Romanian mathematician and computer scientist

Dănuț Marcu (born 11 January 1952) is a Romanian mathematician and computer scientist. He claimed to have authored more than 400 scientific papers.

He graduated with degrees in Mathematics and Computer Science from the University of Bucharest and received his Ph.D. from the same university in 1981. His doctoral thesis, Algebraic and Combinatorial Methods for the Study of the Connectivity of Finite Networks, was written under the direction of Sergiu Rudeanu.

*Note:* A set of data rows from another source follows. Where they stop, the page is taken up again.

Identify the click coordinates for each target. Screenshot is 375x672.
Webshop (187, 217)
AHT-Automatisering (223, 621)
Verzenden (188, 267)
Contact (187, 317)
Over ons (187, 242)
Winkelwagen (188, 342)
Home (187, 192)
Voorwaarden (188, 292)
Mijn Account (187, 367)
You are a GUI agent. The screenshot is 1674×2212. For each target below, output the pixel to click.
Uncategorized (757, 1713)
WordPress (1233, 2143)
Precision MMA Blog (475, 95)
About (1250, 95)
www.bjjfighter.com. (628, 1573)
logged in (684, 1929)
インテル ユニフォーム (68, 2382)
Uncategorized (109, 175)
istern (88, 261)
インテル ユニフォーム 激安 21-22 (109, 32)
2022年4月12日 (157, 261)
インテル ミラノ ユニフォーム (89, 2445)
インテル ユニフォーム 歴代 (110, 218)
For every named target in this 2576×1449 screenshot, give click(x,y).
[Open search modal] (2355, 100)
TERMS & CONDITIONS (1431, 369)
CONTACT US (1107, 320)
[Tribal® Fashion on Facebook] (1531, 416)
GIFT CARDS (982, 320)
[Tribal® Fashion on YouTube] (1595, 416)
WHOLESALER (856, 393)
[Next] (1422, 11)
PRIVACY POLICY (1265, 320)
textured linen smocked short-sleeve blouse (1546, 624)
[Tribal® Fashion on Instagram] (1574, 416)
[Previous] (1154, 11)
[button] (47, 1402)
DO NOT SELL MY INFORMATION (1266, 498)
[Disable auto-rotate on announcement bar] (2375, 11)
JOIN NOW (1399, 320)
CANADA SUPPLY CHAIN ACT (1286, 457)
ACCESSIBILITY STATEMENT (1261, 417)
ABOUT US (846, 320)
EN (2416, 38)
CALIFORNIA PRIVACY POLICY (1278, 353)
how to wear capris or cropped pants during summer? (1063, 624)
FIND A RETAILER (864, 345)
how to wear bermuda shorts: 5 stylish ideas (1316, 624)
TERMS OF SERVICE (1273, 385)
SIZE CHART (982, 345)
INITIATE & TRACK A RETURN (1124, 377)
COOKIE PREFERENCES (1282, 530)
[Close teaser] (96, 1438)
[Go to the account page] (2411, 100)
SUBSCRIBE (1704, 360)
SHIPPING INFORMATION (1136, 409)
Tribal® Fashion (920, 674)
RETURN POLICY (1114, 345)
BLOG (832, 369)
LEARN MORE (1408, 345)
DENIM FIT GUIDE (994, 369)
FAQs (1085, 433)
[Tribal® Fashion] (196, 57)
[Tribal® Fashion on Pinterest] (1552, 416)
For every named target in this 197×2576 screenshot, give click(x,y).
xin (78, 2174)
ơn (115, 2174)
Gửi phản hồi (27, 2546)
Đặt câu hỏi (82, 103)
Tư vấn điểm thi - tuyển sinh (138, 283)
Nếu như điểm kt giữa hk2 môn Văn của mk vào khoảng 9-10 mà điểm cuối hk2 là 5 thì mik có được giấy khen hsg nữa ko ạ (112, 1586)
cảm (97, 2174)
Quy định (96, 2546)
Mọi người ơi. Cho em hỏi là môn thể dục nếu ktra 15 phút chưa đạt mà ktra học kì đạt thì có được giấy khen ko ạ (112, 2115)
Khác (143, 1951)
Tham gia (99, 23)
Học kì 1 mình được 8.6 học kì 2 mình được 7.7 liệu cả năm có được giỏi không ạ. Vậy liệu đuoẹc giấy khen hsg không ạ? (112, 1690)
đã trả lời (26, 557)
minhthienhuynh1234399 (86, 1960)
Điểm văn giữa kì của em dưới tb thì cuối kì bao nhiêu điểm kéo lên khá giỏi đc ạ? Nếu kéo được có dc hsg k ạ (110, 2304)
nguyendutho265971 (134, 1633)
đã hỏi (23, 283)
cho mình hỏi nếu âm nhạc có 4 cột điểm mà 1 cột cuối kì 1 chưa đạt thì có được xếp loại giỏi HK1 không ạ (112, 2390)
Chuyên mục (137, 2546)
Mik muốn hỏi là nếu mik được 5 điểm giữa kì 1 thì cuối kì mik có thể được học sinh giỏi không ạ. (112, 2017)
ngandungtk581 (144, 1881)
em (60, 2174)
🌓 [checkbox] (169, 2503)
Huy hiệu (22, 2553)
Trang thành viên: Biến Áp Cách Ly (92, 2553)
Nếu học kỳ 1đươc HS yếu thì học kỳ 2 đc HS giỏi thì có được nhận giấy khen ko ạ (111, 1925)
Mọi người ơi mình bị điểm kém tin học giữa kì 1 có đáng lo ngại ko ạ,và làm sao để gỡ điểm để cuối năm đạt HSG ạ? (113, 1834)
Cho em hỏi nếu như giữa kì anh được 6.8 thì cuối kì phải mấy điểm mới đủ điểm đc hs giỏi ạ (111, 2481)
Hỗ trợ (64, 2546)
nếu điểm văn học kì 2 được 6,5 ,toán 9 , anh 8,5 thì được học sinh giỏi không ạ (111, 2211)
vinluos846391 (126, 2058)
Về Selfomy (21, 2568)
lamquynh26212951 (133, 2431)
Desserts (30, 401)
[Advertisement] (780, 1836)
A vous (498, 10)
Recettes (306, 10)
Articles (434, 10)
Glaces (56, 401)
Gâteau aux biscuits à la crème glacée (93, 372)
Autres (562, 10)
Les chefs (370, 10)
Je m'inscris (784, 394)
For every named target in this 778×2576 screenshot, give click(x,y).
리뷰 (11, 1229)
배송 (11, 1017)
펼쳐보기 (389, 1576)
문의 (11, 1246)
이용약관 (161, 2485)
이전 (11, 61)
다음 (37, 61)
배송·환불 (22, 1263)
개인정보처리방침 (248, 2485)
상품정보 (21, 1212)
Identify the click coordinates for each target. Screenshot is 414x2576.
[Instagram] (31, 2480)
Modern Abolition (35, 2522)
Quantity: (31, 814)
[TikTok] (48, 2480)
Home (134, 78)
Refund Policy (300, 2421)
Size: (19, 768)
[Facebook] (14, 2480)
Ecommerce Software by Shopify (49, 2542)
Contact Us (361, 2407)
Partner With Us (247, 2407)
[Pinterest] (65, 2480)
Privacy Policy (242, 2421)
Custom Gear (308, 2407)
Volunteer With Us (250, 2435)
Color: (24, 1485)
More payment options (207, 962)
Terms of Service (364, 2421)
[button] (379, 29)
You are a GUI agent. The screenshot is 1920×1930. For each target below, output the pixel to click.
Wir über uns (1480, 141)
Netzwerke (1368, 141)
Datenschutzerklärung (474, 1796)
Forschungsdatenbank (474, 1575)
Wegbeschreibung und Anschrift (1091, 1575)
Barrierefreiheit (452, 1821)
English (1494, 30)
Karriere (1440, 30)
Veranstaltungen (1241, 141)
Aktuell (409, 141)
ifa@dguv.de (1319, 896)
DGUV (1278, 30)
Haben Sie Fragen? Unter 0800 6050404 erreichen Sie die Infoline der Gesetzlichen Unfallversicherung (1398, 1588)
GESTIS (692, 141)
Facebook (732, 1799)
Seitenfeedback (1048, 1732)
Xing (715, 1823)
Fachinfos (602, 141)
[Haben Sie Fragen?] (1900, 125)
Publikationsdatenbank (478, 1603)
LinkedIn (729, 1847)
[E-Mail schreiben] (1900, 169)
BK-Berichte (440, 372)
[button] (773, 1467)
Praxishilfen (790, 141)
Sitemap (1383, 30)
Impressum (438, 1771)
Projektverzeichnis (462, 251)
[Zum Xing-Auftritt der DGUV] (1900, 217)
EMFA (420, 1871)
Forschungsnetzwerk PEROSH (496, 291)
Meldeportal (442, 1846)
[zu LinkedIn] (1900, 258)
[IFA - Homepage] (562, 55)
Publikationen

Marcu was frequently accused of plagiarism.
The editors of Studia Universitatis Babeș-Bolyai, Informatica decided to ban Marcu from their journal for this reason, as did the editors of 4OR and the editors of Geombinatorics. The editors of Geometriae Dedicata state that they suspect Marcu of plagiarism, as he submitted a manuscript which is "more-or-less word for word the same" as a paper by Bernt Lindström. Jerrold W. Grossman, Sanpei Kageyama, Martin R. Pettet, and anonymous reviewers have accused Marcu of plagiarism in MathSciNet reviews. According to the managing editors of Menemui Matematik, Marcu's paper in that journal is a well known result in graph theory, and the paper "should not have been published".